One potential accompaniment to hadron and low-energy electron therapy is the utilisation of high-energy electron beams within the 50-200 MeV range, which can deeply infiltrate the tissues. Though, currently, this method is seldom applied because of the higher cost and larger size of the accelerator required to generate them in comparison to photon facilities.
Additionally, their depth profile is less well defined than what is accomplished with hadron beams. However, the latest advancements in high-gradient acceleration for compact linear accelerators, primarily led by the CLIC study at CERN, have begun to change the story.
The CERN researchers’ latest discoveries represent significant progress in the direction of the utilisation of high-energy electron beams. Two studies including researchers from the University of Strathclyde and the University of Manchester were conducted at CERN’s linear electron accelerator for research (CLEAR), a test facility that aids with research and development efforts on accelerator technology.
The scientists investigated a novel irradiation method comprising very high-energy electron (VHEE) beams concentrated on a small spot in order to attain higher beam density. By focusing a VHEE beam with a big aperture electromagnetic lens, they determined that the particles could move a few centimetres deep into a water phantom without experiencing substantial scattering – that is, while staying centred on a well-defined, targeted volume. Such a beam could, in theory, be applied to treat deep-seated cancerous cells with very little damage to the adjacent tissues.
The results from this innovative study indicate great promise for the medical technology community for a number of reasons. Firstly, VHEE beams created by compact linacs in clinical settings would present a far more economical substitute to other particle beam therapies, and would also offer doctors an extremely dependable medium, as their scattering in inhomogeneous tissue is small. The combination of these elements has the potential to significantly increase the amount of patients suitable for electron therapy. As well as this, VHEE beams would be reconcilable with FLASH radiotherapy, a method for providing highly energetic particles to tissues almost instantly, within less than a second.

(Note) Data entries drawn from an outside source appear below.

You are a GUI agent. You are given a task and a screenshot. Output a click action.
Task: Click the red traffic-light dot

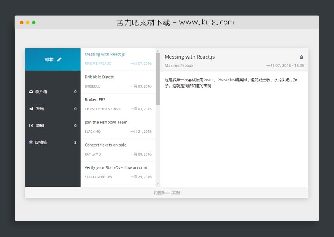[x=21, y=22]
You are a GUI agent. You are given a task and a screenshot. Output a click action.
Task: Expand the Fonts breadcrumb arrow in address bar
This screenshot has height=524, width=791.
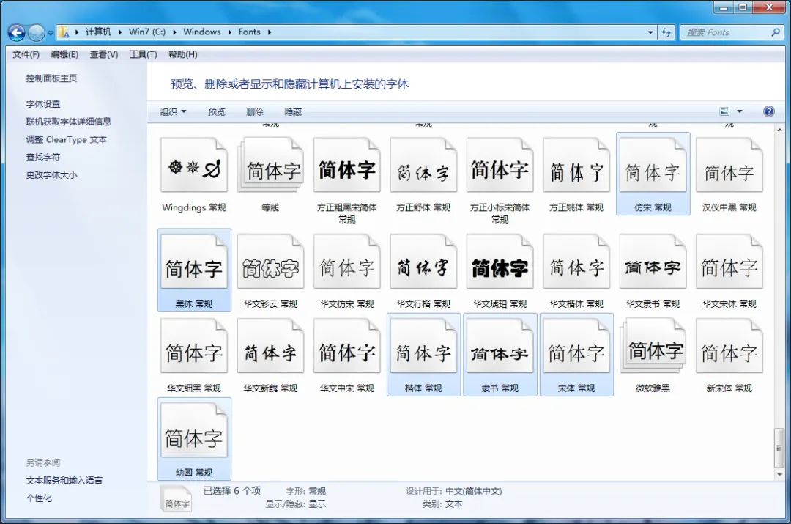coord(269,32)
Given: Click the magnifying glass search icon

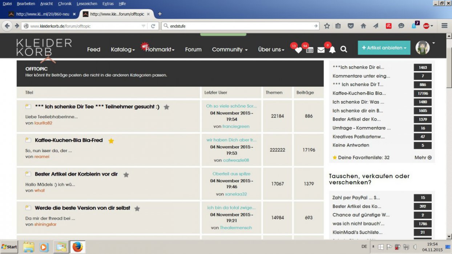Looking at the screenshot, I should (344, 49).
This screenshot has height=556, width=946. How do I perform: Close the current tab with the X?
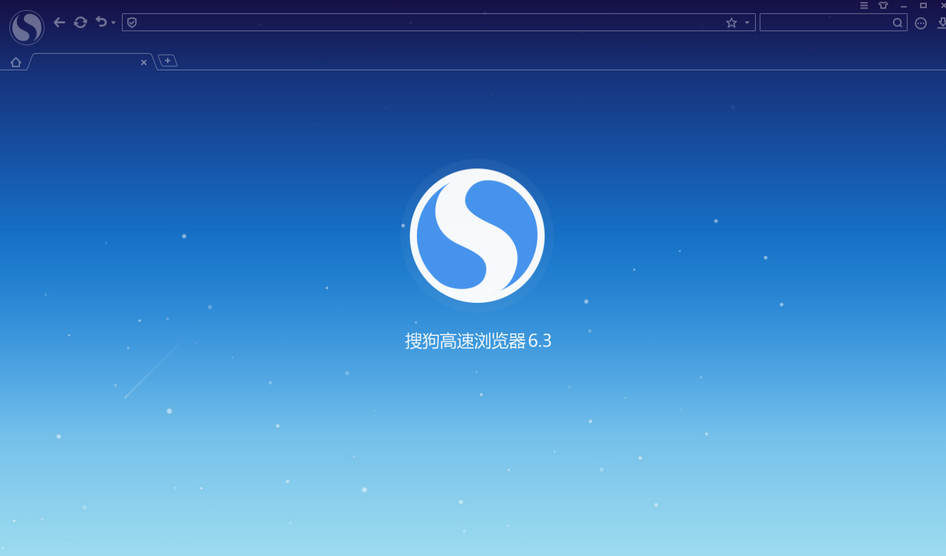tap(144, 62)
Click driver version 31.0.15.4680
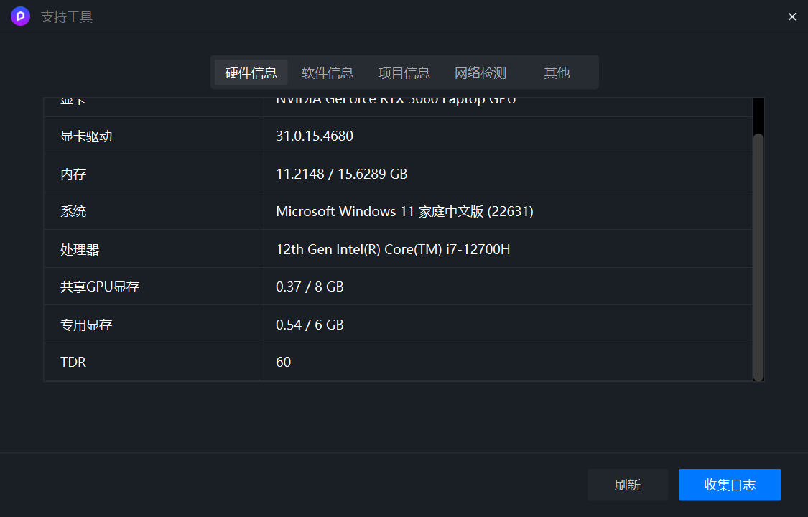Viewport: 808px width, 517px height. point(315,136)
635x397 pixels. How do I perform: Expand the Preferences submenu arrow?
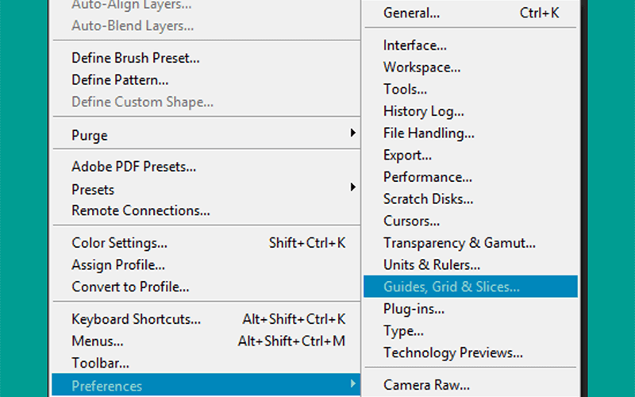(x=353, y=384)
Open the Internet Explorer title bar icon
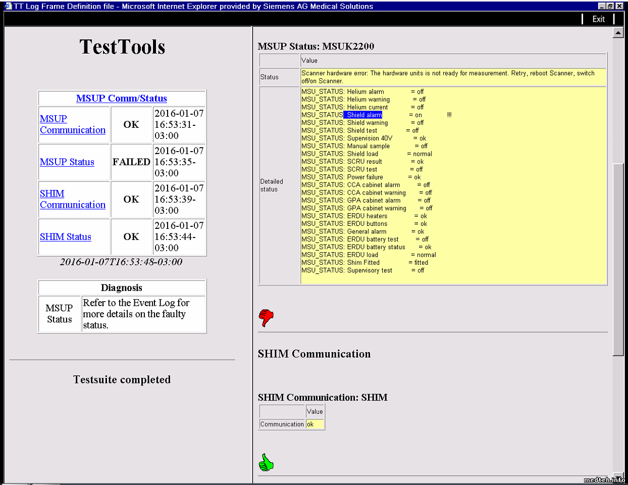The height and width of the screenshot is (485, 628). tap(8, 6)
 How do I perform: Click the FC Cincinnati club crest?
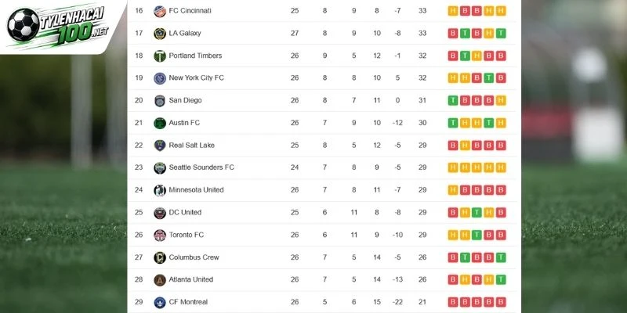160,11

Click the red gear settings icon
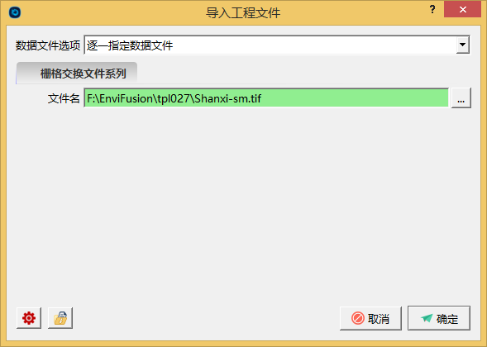pyautogui.click(x=29, y=318)
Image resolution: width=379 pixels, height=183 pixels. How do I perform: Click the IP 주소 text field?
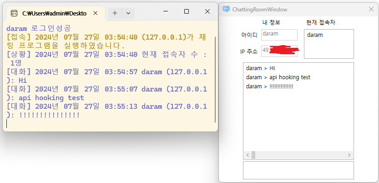click(279, 51)
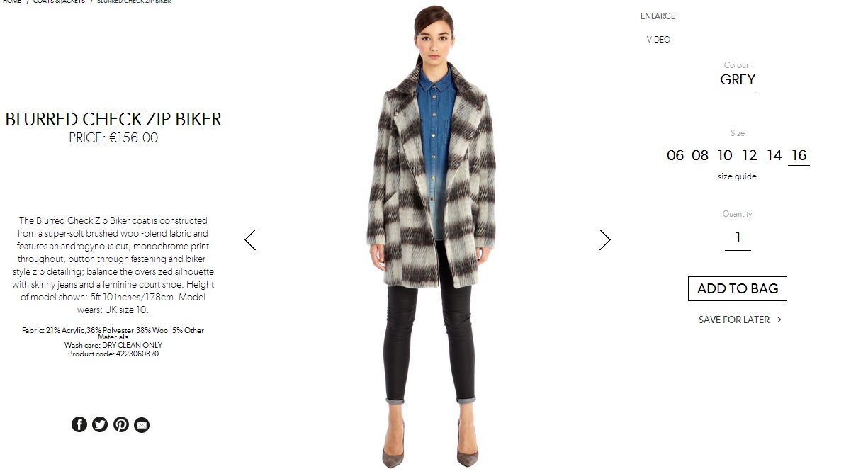Select size 08
Viewport: 851px width, 474px height.
click(x=700, y=155)
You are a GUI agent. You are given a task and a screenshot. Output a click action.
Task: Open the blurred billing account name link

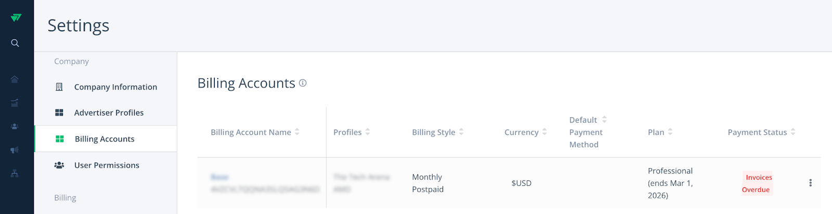220,177
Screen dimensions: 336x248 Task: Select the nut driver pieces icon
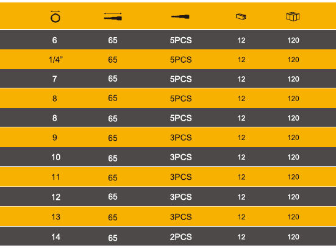[181, 16]
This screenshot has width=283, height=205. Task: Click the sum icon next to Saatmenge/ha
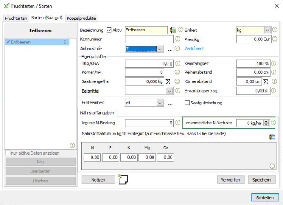168,81
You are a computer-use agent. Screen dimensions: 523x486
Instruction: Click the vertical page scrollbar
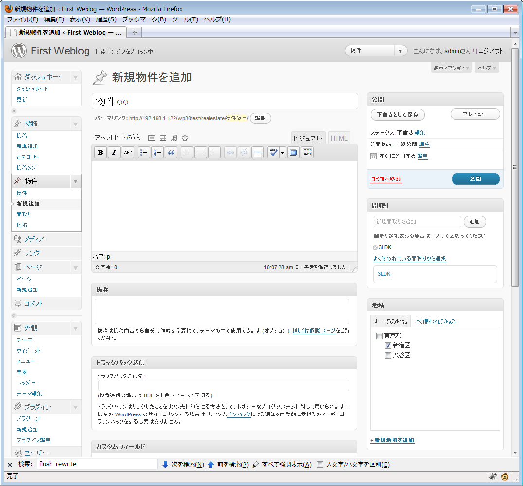(515, 168)
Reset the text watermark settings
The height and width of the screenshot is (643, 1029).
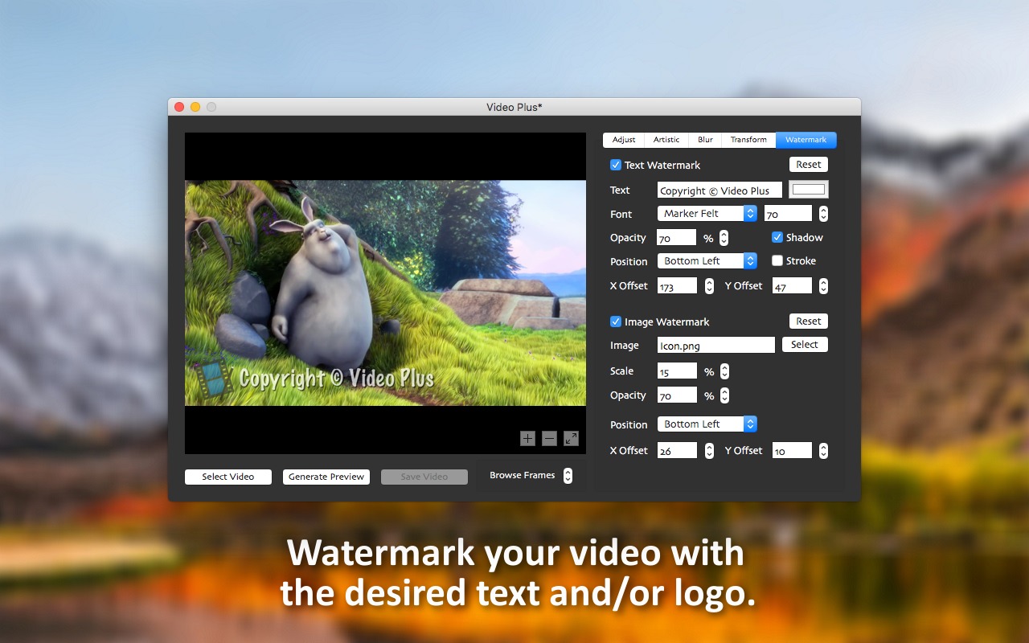pyautogui.click(x=808, y=164)
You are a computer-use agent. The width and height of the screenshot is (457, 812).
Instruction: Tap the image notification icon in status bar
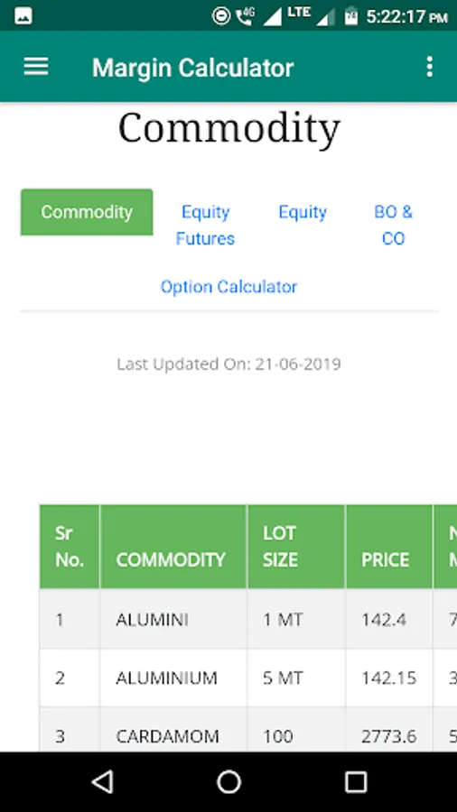click(23, 16)
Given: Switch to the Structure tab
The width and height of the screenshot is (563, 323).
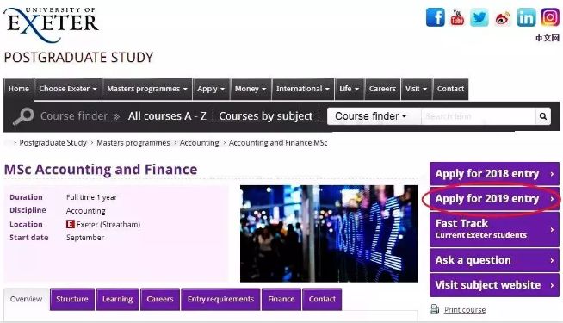Looking at the screenshot, I should (x=72, y=299).
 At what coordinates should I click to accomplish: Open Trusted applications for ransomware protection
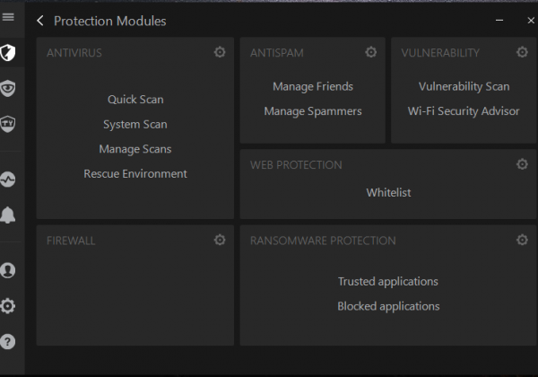388,282
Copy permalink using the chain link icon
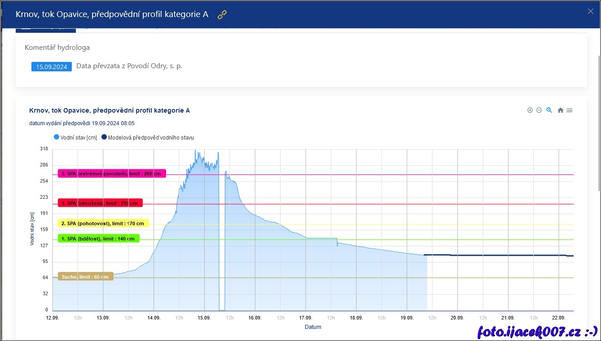The height and width of the screenshot is (341, 601). point(222,15)
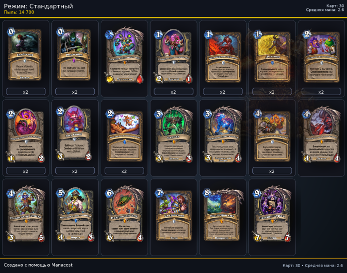Click the x2 badge under Дежавю
The width and height of the screenshot is (347, 273).
[x=272, y=92]
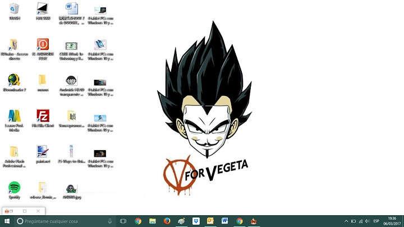Viewport: 404px width, 227px height.
Task: Open Dropbox from the taskbar
Action: (196, 221)
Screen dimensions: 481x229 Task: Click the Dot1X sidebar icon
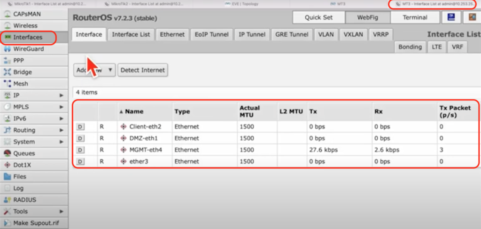point(7,165)
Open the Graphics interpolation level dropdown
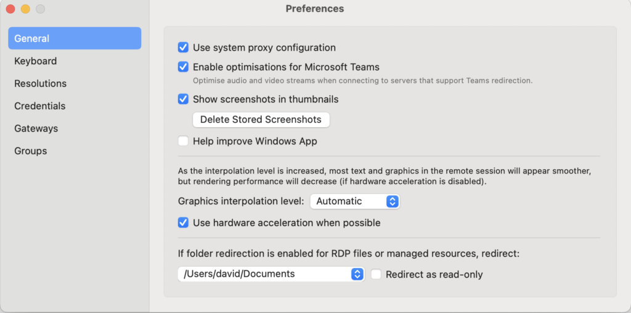Screen dimensions: 631x313 354,201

Recently, CERN and the Lausanne University Hospital (CHUV) have been collaborating with the objective of constructing a high-energy clinical facility for FLASH therapy, with preliminary tests to be conducted at the CLEAR facility.
The ultra-focused VHEE beam is the direct consequence of developments in linear acceleration technology accomplished by the CLIC study at CERN. It demonstrates the significance of this field of research, not just for particle physics, but for the whole of society. While it is necessary to conduct further research into VHEE beams before practical applications in a clinical setting are discovered, the CLEAR findings add to expanding the field of possibilities for cancer treatment.